Edit PDF File Tags
Tagged PDFs are designed to ensure accessibility by marking each element—such as text, images, and links—with tags that define their purpose and role in the document. When editing these PDFs, it’s crucial to preserve these tags to maintain compliance with accessibility standards like WCAG.
Tools like Aspose.PDF for .NET offer robust functionality for handling tagged content, but care must be taken to uphold the document’s structure and accessibility. By methodically adding alt text to images or formatting paragraphs, tagged PDFs remain accessible and user-friendly.
Since the 24.7 release, as part of the editing tagged PDF, were added methods on Aspose.Pdf.LogicalStructure.Element :
Tag (add tags to specific operators like images, text, and links).
InsertChild.
RemoveChild.
ClearChilds.
These methods allow you to edit pdf file tags, for example:
.NET Core 3.1
// For complete examples and data files, visit https://github.com/aspose-pdf/Aspose.PDF-for-.NET
private static void EditTags ()
{
// The path to the documents directory
string dataDir = RunExamples . GetDataDir_AsposePdf_WorkingDocuments ();
// Open document
using ( var document = new Aspose . Pdf . Document ( dataDir + "EditTags.pdf" ))
{
var page = document . Pages [ 1 ];
// The marked content operator on page for the image.

Word and item position data:
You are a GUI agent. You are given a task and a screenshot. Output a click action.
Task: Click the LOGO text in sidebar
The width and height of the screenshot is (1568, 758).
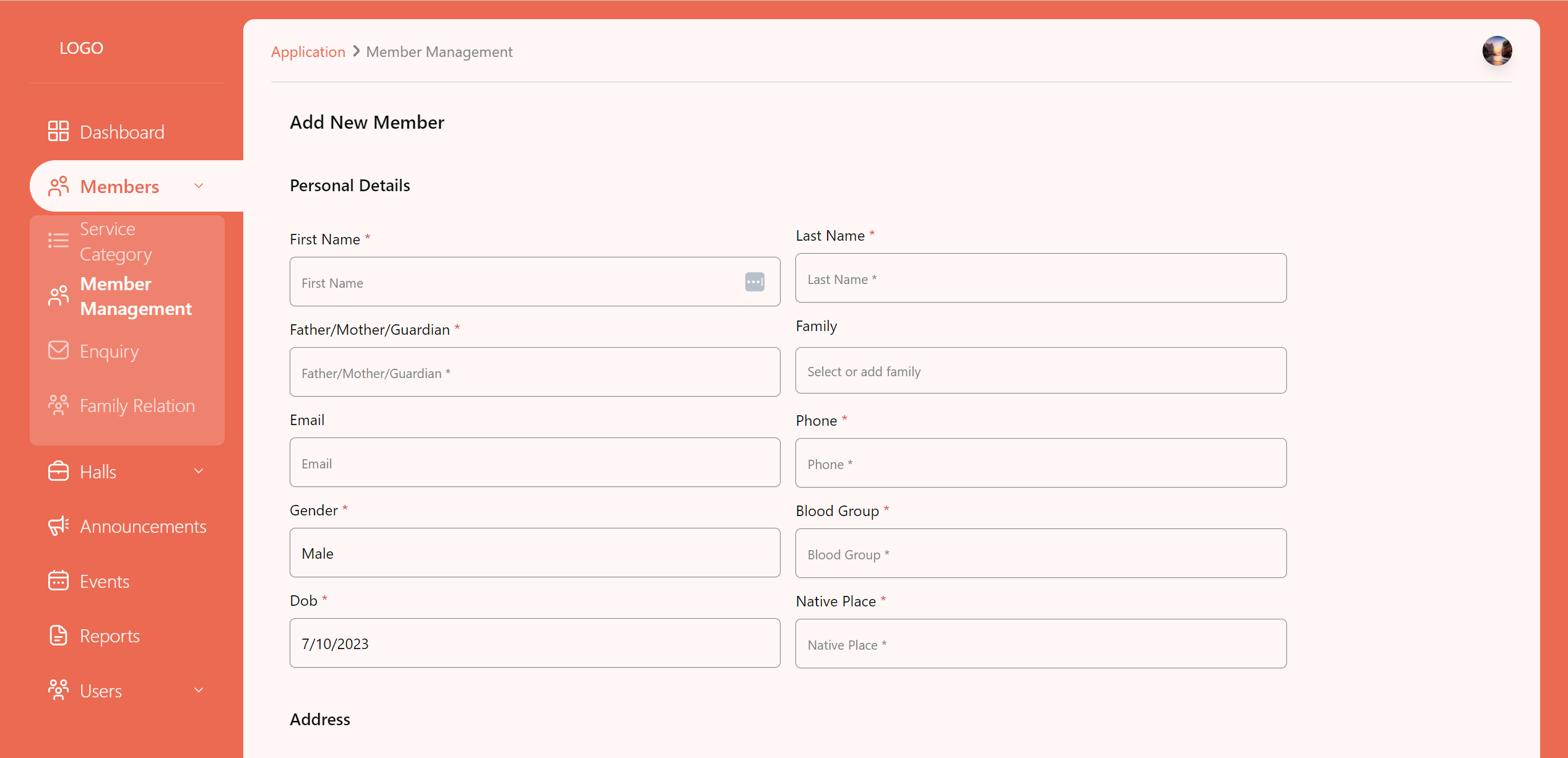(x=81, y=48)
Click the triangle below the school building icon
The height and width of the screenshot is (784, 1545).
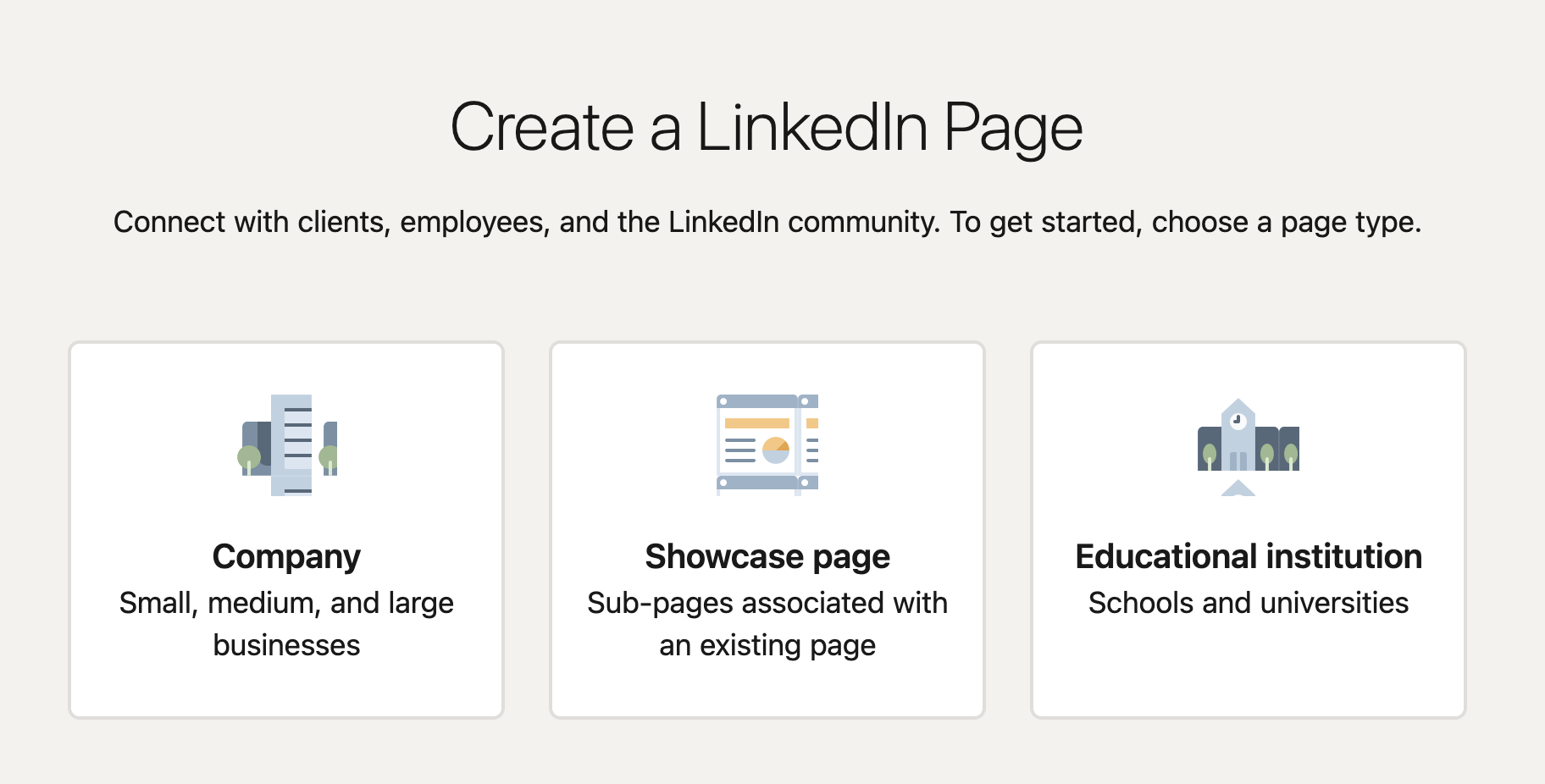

Objective A -> In the page on editing PDF file tags, which release first added methods to Aspose.Pdf.LogicalStructure.Element for editing tagged PDFs?
Objective B -> From the page on editing PDF file tags, extract the passage that opens with the words containing "Since the 24.7" and closes with "RemoveChild.".
Objective C -> Continue the page on editing PDF file tags from the point where it stops.

Final result A -> The 24.7 release.

Final result B ->
Since the 24.7 release, as part of the editing tagged PDF, were added methods on Aspose.Pdf.LogicalStructure.Element :
Tag (add tags to specific operators like images, text, and links).
InsertChild.
RemoveChild.

Final result C ->
Aspose . Pdf . Operators . BDC imageBdc = null ;
// The marked content operator on page for the text.
Aspose . Pdf . Operators . BDC text1BDC = null ;
// The marked content operator on page for the link1.
Aspose . Pdf . Operators . BDC link1Bdc = null ;
// The marked content operator on page for the link2.
Aspose . Pdf . Operators . BDC link2Bdc = null ;
// The marked content operator on page for the Hello text.
Aspose . Pdf . Operators . BDC helloBdc = null ;
// Find the marked content operators for the elements on the page.
for ( int i = 1 ; i <= page . Contents . Count ; i ++)
{
Aspose . Pdf . Operator op = page . Contents [ i ];
var bdc = op as Aspose . Pdf . Operators . BDC ;
if ( bdc != null )
{
// The text operator with marked content id = 0 was found.
if ( bdc . Properties . MCID == 0 )
{
helloBdc = bdc ;
}
}
var doXobj = op as Aspose . Pdf . Operators . Do ;
if ( doXobj != null )
{
// Wrap the image XObject with makred content operator.
imageBdc = new Aspose . Pdf . Operators . BDC ( "Figure" );
page . Contents . Insert ( i - 2 , imageBdc );
i ++;
page . Contents . Insert ( i + 1 , new Aspose . Pdf . Operators . EMC ());
i ++;
}
var tx = op as Aspose . Pdf . Operators . TextShowOperator ;
if ( tx != null )
{
// Wrap the text operator on page with makred content operator.
if ( tx . Text . Contains ( "efter Ukendt forfatter er licenseret under" ))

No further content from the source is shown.